When other studies did account for those factors, or, gee, considered the fact that mom’s asthma might play a role here, then poof! The link pretty much vanishes. Heck, one study of about 1,500 women found less asthma among the 6-year-old children of moms who took acetaminophen in the first or third trimesters. Even women popping Tylenol pretty regularly – up to 10,400 mg (32 regular strength tablets) a month – didn’t have more asthmatic kids than other moms.
Then there was that big study grabbing headlines in 2013 that linked prenatal acetaminophen with the specter of ADHD. But it was just one study that had a lot of weaknesses: the authors did not use official diagnoses of ADHD (only parent report of ADHD behaviors), only certain medical conditions (such as fever) were included as confounders, dosages were not calculated, and about a third of the women had missing data.
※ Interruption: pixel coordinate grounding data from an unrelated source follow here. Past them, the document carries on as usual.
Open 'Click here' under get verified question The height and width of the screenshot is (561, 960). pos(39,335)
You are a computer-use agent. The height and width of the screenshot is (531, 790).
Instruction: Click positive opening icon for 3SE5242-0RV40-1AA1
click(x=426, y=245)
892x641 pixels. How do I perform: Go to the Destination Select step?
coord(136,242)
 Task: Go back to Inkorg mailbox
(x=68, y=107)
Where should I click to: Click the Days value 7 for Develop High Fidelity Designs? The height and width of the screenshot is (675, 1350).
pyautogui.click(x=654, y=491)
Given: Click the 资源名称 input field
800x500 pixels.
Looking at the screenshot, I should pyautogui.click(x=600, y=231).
In short, you can forget that study existed until a LOT more other studies come along and find the same thing.
The bottom line? We don’t currently have any convincing evidence that acetaminophen used as directed during pregnancy is something to worry about. In fact, using it to treat a serious condition might reduce your child’s risk of a birth defect. One study found neural tube defects were twice as likely in women who had a fever-related illness during pregnancy. Acetaminophen is a fever reducer, so withholding it might endanger the fetus.
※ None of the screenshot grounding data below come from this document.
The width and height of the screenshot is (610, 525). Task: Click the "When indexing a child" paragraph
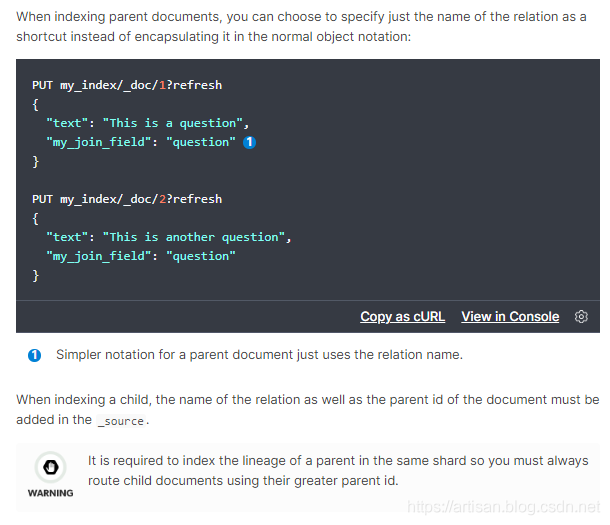tap(300, 409)
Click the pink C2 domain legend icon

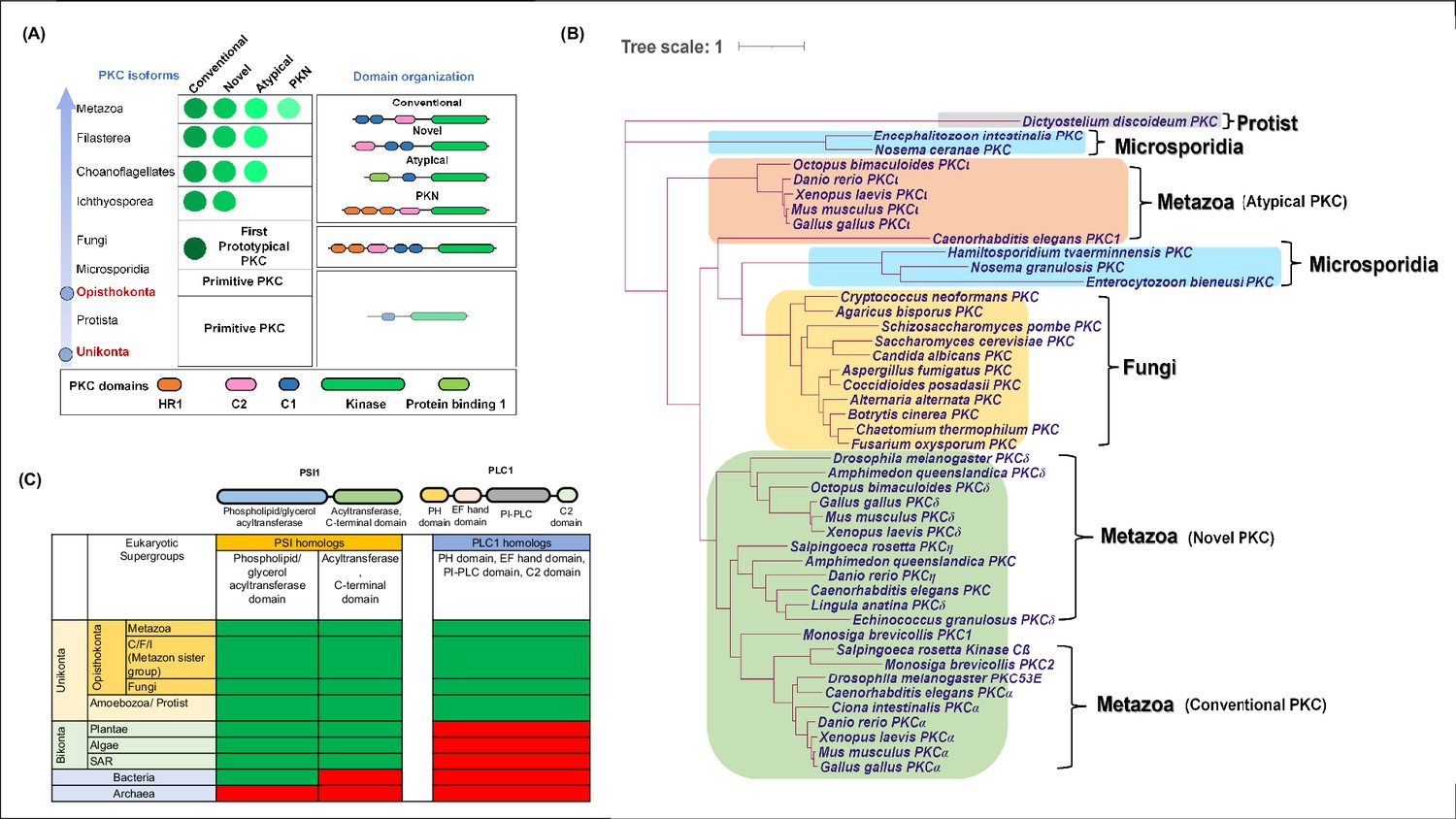click(241, 385)
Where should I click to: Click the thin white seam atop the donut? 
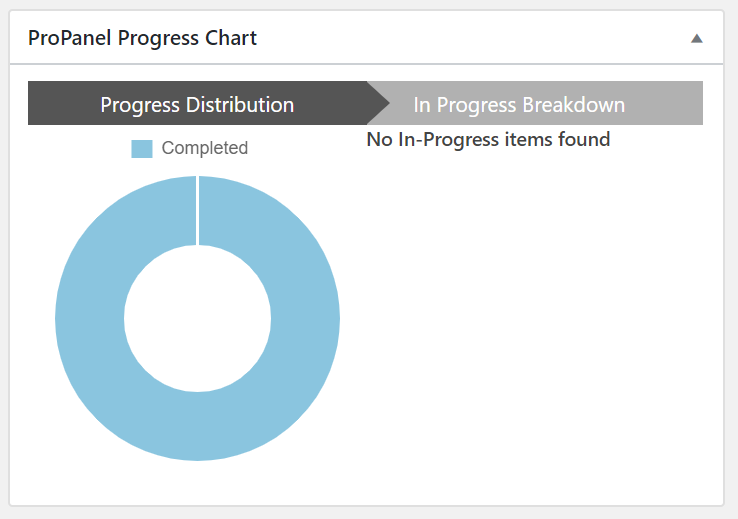click(198, 211)
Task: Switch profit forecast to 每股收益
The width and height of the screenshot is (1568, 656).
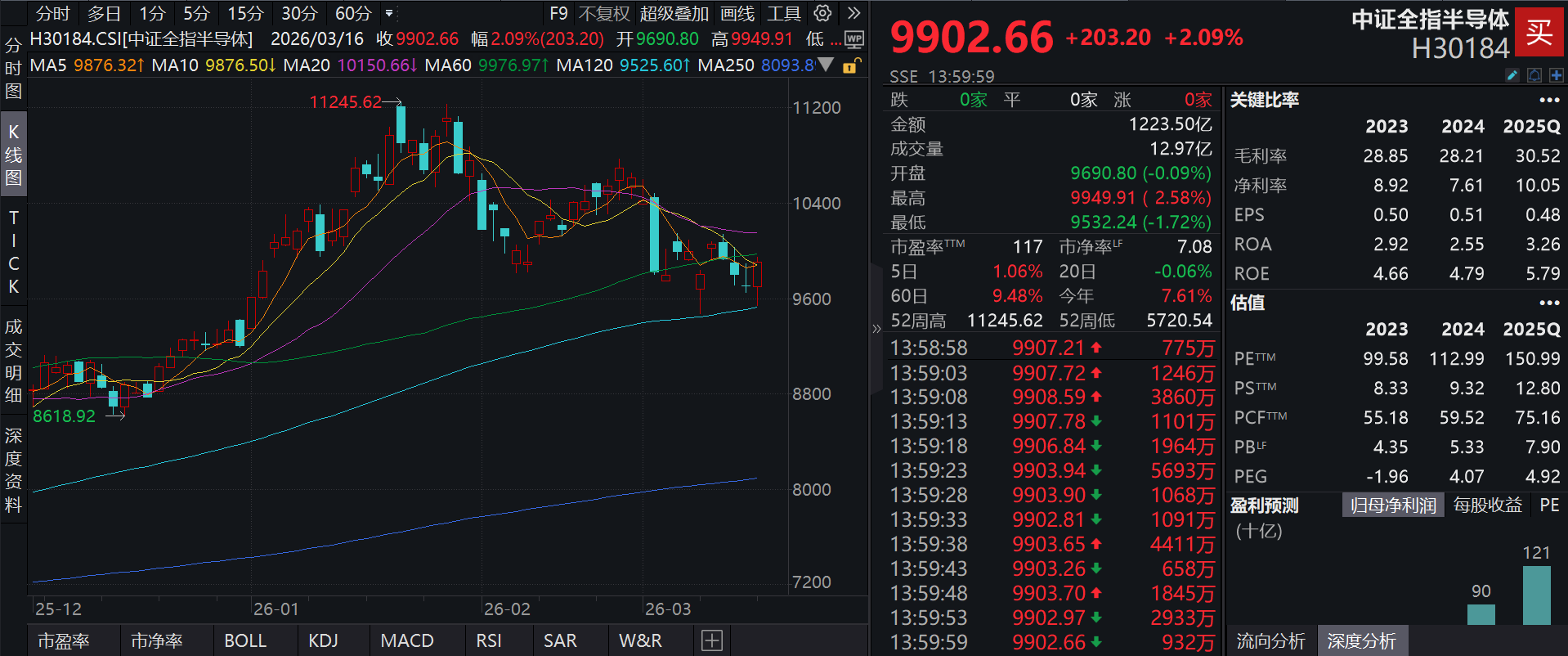Action: [x=1487, y=505]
The only time we need to worry about acetaminophen based on what we know so far is with overdoses. It’s the most common drug implicated in overdoses during pregnancy, and an overdose is serious, causing liver damage and possibly death. The best way to avoid an overdose is to take it as directed and to check the labels of other combination meds, such as cold medicines, that often include it as an ingredient.